- Excerpt provided:
....

2 Evaluating the Value of an Online Delivery Pass Program: A CLV Analysis

2.1 The Business Problem for M&S: A Delivery Pass Program

It was just six months after Tom, our proud (but perhaps overly confident?) graduate from our MSc BA program, made a series of … let’s say, “bold” decisions at his first job at Apple Inc. The influencer marketing campaign didn’t exactly influence anyone—except maybe the CMO to rethink her hiring decisions. Turns out, Tom hadn’t spent enough time learning R basics (despite countless reminders from Dr. Meow that “R is the best language in the world”), and he completely miscalculated the NPV of the campaign. Tom really regretted not having taken Dr. Meow’s advice on spending more time on the Marketing Analytics module instead of the Business Strategy module during the MSc BA program. Obviously, he had underestimated the importance of marketing analytics for his career as a business analyst.

As you might have guessed, Tom was promptly shown the door, and it wasn’t to Apple’s employee spa. But luck or maybe just a very sympathetic friend from his UCL days, Jerry, landed him a new gig at Marks & Spencer (M&S). Now, with a slightly more humble outlook on life and an unhealthy amount of bubble tea, Tom is trying to redeem himself as a data scientist in M&S’s marketing analytics team.

M&S is a multinational retailer that sells groceries, clothing, and home products. M&S has been successful in building a loyal customer base through its Sparks loyalty program, which offers customers exclusive discounts, personalized offers, and early access to sales. However, M&S is looking to further enhance its customer relationships and drive long-term profitability. One area to improve is the online sales channel. Other grocery chains such as Tesco and Sainsbury’s have been offering online delivery passes, which provide customers with unlimited deliveries for a fixed annual fee. M&S is considering launching a similar program to attract more customers and increase customer loyalty.

Tom’s job is to calculate the Customer Lifetime Value (CLV) of this potential new program—a task that would require him to remember at least some of what he learned in Marketing Analytics Week 2’s class (if only he had stayed awake). This time, Tom knows one thing for sure: he better not mess this up. Otherwise, he might end up selling bubble teas at a Canary Wharf stall next to the Rice Guys instead of analyzing data at M&S.

As Tom learned in Week 2’s class, customer lifetime value (CLV) can be a powerful metric that can help M&S understand the long-term value of its customers and guide strategic marketing decisions such as the profitability of introducing a delivery pass program. By calculating the CLV of customers who sign up for the delivery pass program, M&S can determine the program’s potential and identify the most valuable customer segments.

....

- Supplied material:
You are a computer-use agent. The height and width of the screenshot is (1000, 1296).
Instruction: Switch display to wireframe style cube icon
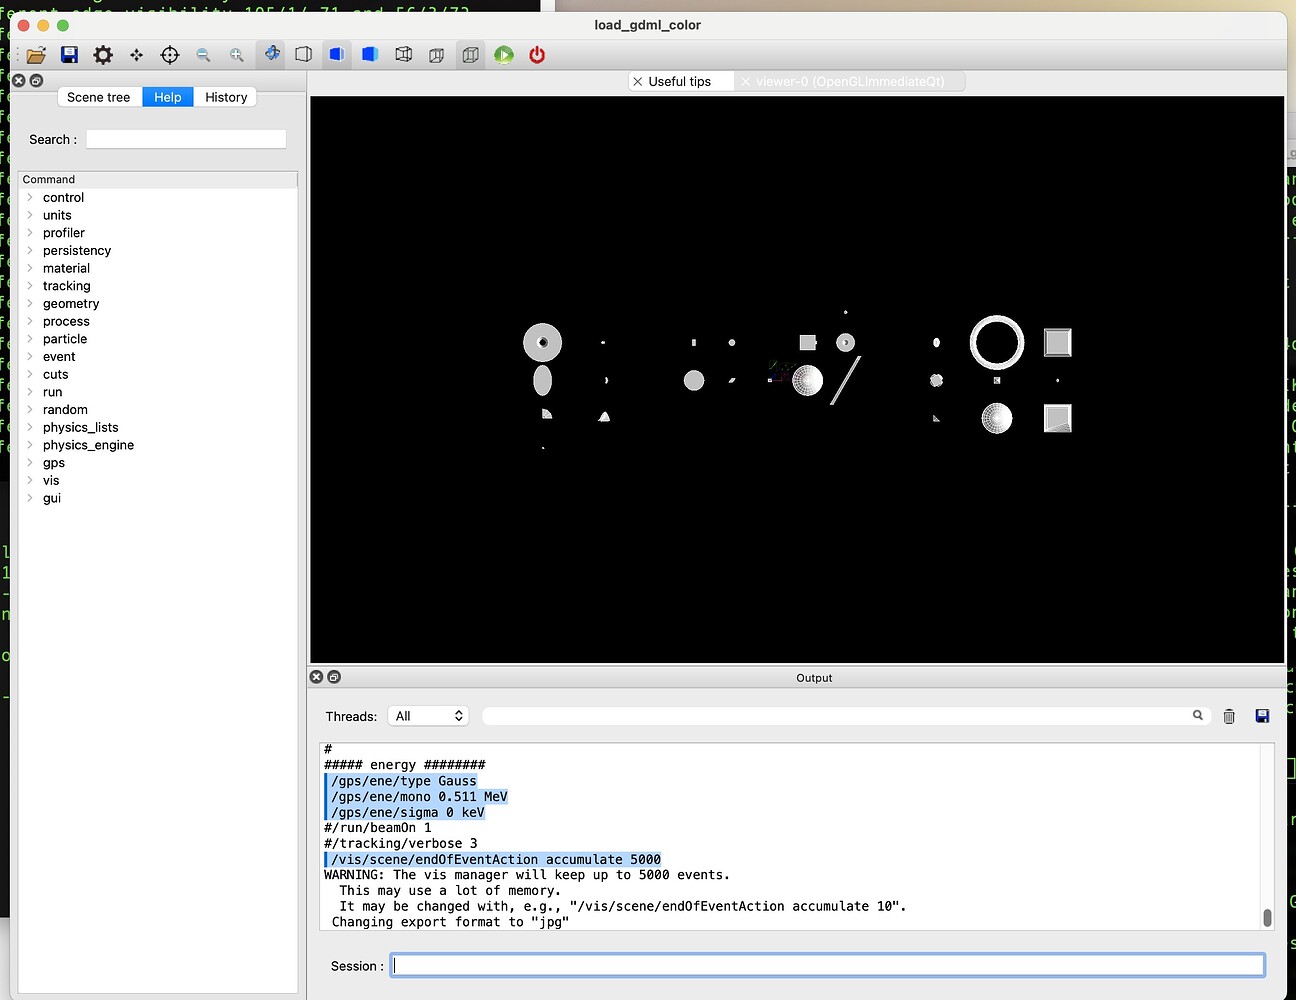click(x=303, y=55)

....

- Goal:
Retype word for word the portion of the M&S delivery pass excerpt above that starts with the words "As you might" and ends with "marketing analytics team.".

- Result:
As you might have guessed, Tom was promptly shown the door, and it wasn’t to Apple’s employee spa. But luck or maybe just a very sympathetic friend from his UCL days, Jerry, landed him a new gig at Marks & Spencer (M&S). Now, with a slightly more humble outlook on life and an unhealthy amount of bubble tea, Tom is trying to redeem himself as a data scientist in M&S’s marketing analytics team.